Behaviour: power of the hunch


Synopsis: We assume that people decide to act only after they have a workable theory. But the emotional livewire may initiate action far sooner.




When exactly do people decide to act? Scientists at the University of Iowa experimented with a simple card game and a polygraph, and found some fascinating results.

The scientific tests


Researchers used two groups of people - “controls” (normal people), and “patients” (people with frontal brain damage).

…the players are given four decks of cards, a loan of $2000 facsimile U.S. bills, and asked to play so that they can lose the least amount of money and win the most. Turning each card carries an immediate reward ($100 in decks A and B and $50 in decks C and D). Unpredictably, however, the turning
of some cards also carries a penalty (which is large in decks A and B and small in decks C and D)...

By the process of turning the cards over, participants can build a concept about the decks, and adjust their play concomitantly.

Understanding


Researchers identified 4 stages in the game play:

  1. Pre-punishment - Before encountering losses, both groups behave the same.
  2. Pre-hunch – By card 10-20, after encountering losses, stress reaction occurs in ‘controls’. This causes a change in their behaviour.
  3. Hunch - By card 50, all of the “controls” express ideas about the ‘wrong’ decks, but none of the “patients” can do so.
  4. Conceptual period - By card 80, seven out of ten “controls”, and three out of six “patients” correctly explain the nature of the card game.

The two groups clearly show differences in behaviour responses. The controls could rapidly adapt to the game, but not so the patients.

The brain tracks

We use two routes in our brain while thinking –

  • The rapid track is the intuitive route. It operates quickly to identify and understand patterns in new situations, which helps us quite unconsciously, to adapt to them.
  • The rational route is slow track. Although comparatively delayed it allows a conscious, critical grasp of events through deliberate analysis of the data we receive.
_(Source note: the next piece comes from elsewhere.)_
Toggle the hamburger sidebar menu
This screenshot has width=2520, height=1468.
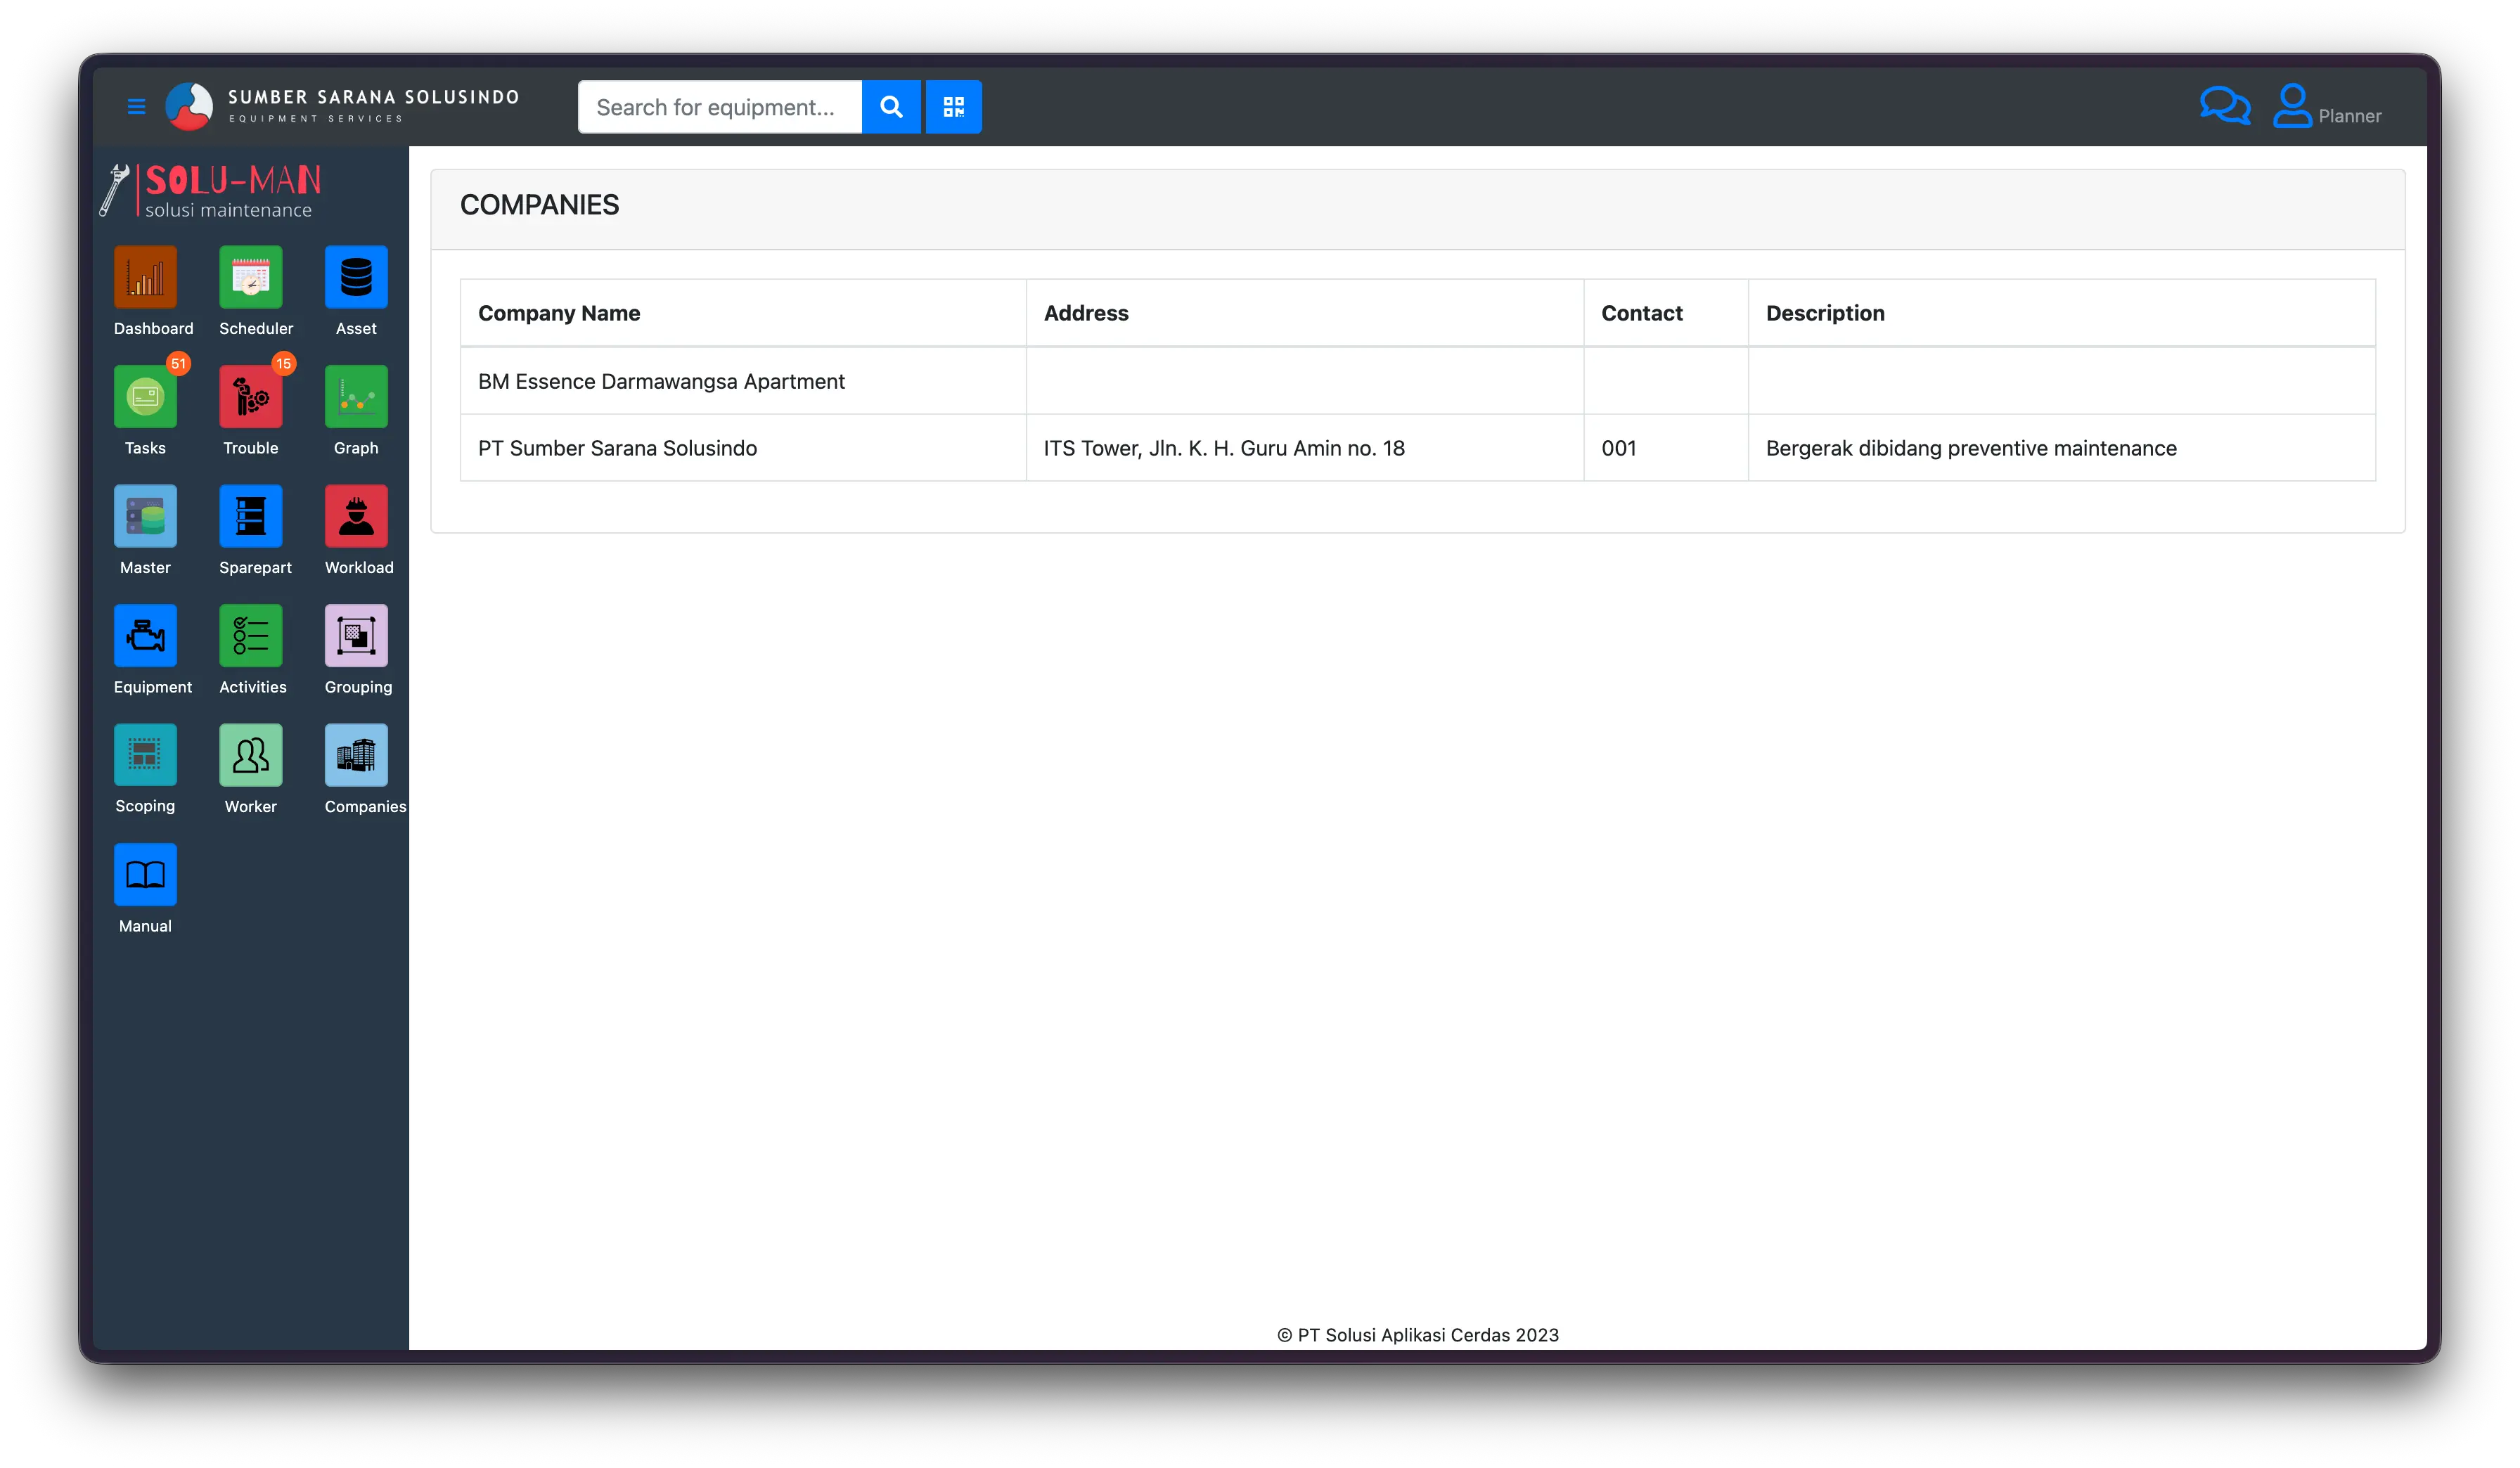[x=137, y=106]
From the findings, we might conclude that brain damage in the patients prevented activation of their unconscious reasoning, and hence their making adjustments to the game.

Change in behaviour

In any situation, our eventual decision-making is influenced by unconscious signals from memory of reward or punishment. This encourages us to change behaviour.

The researchers found that with their losses, all the controls showed stress reactions, like sweaty palms, to the riskier decks. Even before knowing exactly why they were reacting, they began to avoid those decks.

But none of the “patients” had such reactions. Even those who finally formed a correct concept of the game could only continue with their previous behaviour patterns.